• _Polecenia_
[A] Wymień wszystkie waluty, które komentarz rynkowy podaje z nazwy.
[B] Według komentarza rynkowego wyższa od oczekiwań inflacja w USA może wzmocnić dolara wobec głównych walut. Wyjaśnij, dlaczego tak miałoby się stać.
[C] Podaj dalszy ciąg komentarza rynkowego od ostatniego zdania, które się w nim pojawia.
══ Strona
Mimo wyprzedaży, należy zauważyć, że po zeszłotygodniowej wyprzedaży indeksy nadal znajdują się powyżej poziomów notowanych jeszcze trzy miesiące temu. Rynki walutowe początkowo nie cierpiały z powodu zamieszania na rynku akcji. Jednakże, w dalszej części tygodnia zaczęły zachowywać się bardziej typowo - mieliśmy do czynienia z klasycznym odwrotem od ryzyka, co wzmocniło dolara amerykańskiego w relacji do wszystkich walut G10 z wyjątkiem - uznawanego za inną bezpieczną przystań - jena japońskiego.
W tym tygodniu kluczowymi danymi, których oczekujemy będą odczyty inflacji ze Stanów Zjednoczonych i Wielkiej Brytanii. W naszej opinii rynek powinien silnie reagować na wyższy od oczekiwanego wzrost dynamiki cen w USA (oczywiście jeśli publikacja zaskoczy konsensus). W konsekwencji takiego obrotu spraw rentowności amerykańskich obligacji powinny pójść w górę, tym samym wzmacniając amerykańską walutę w relacji do wszystkich głównych walut. Utrzymująca się zmienność na rynkach akcji również powinna sprzyjać dolarowi amerykańskiemu. Jeśli faktycznie miałaby trwać, menedżerowie ds. ryzyka na całym świecie powinni wycofywać się z najpopularniejszych na rynku zakładów ostatnich tygodni, w tym - długich pozycji na euro, których wartość osiągnęła ogromne rozmiary.
════
══ Dane wejściowe
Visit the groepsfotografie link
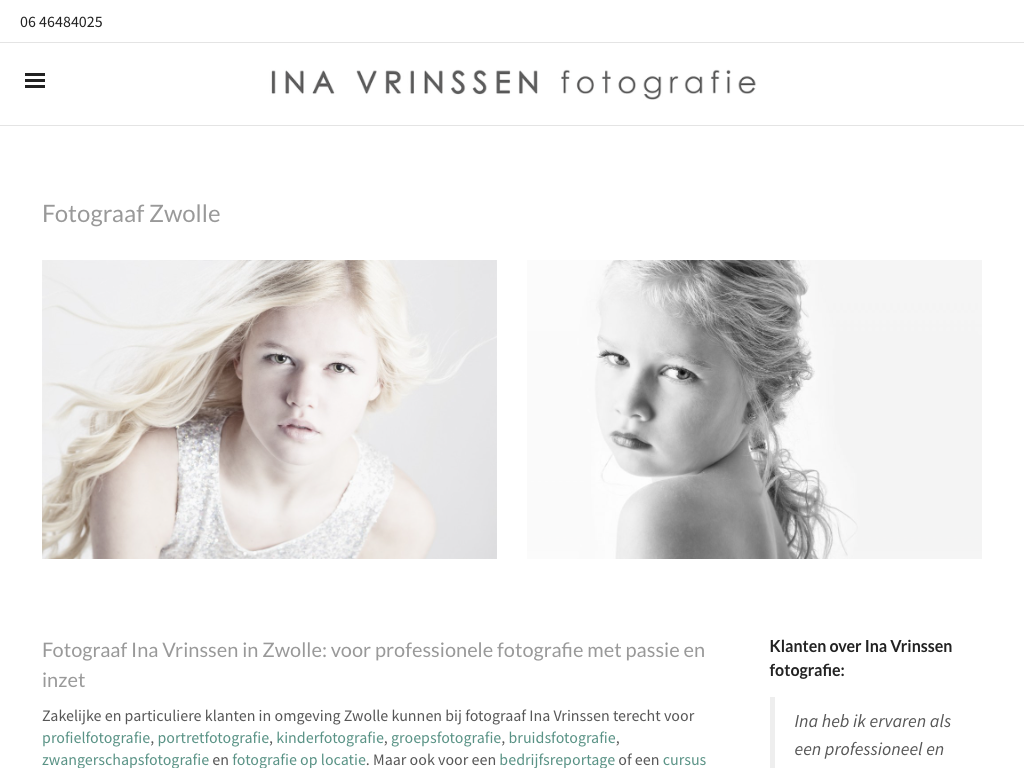1024x768 pixels. point(446,738)
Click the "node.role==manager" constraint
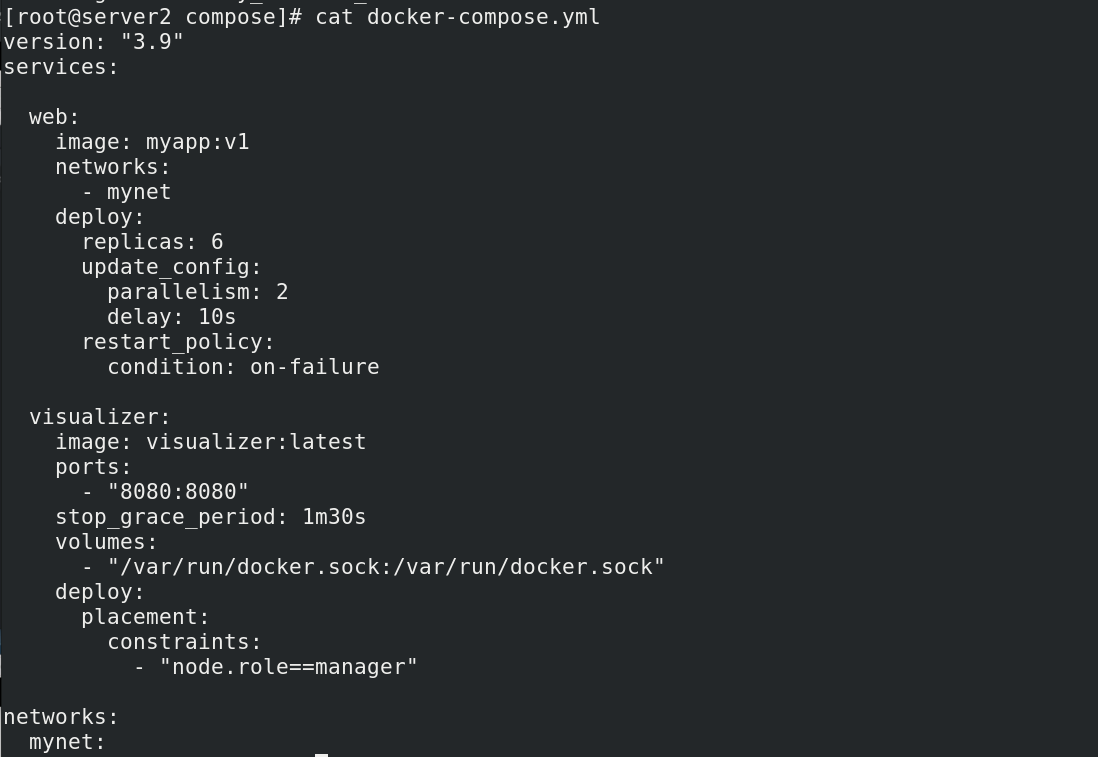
════
• _Rozwiązania_
[A] dolar amerykański, jen japoński, euro

[B] Wyższy od oczekiwanego wzrost dynamiki cen w USA powinien podnieść rentowności amerykańskich obligacji. Wzrost rentowności z kolei wzmocniłby amerykańską walutę w relacji do wszystkich głównych walut.

[C]
Złoty
Jak wspomnieliśmy, rynek walutowy ostatecznie zareagował na zmiany na rynku akcji, w związku z czym pod presją znalazły się waluty EM, takie jak polski złoty.Złotemu nie sprzyjała również, związana z tym zmiana układu sił na głównych parach i silne spadki na EUR/USD. Polska waluta najmocniej traciła w parze z dolarem amerykańskim, funtem brytyjskim i frankiem szwajcarskim.
W kontekście minionego tygodnia warto wspomnieć o decyzji Rady Polityki Pieniężnej. Zgodnie z oczekiwaniami, RPP podczas spotkania w lutym utrzymała stopy procentowe na niezmienionym poziomie. Ramię decyzyjne banku centralnego twardo stoi przy swoim, w związku z czym banki i ośrodki analityczne, a przede wszystkim inwestorzy, zaczynają odsuwać w czasie oczekiwania względem podwyżek stóp procentowych, co w naszej opinii w krótkim terminie powinno ograniczać potencjał umocnienia polskiej waluty. Biorąc pod uwagę dane bieżące oraz oczekiwania względem przyszłych odczytów stawiamy, że pierwsza podwyżka stóp procentowych w Polsce nie powinna nadejść przed rozpoczęciem 2019 r.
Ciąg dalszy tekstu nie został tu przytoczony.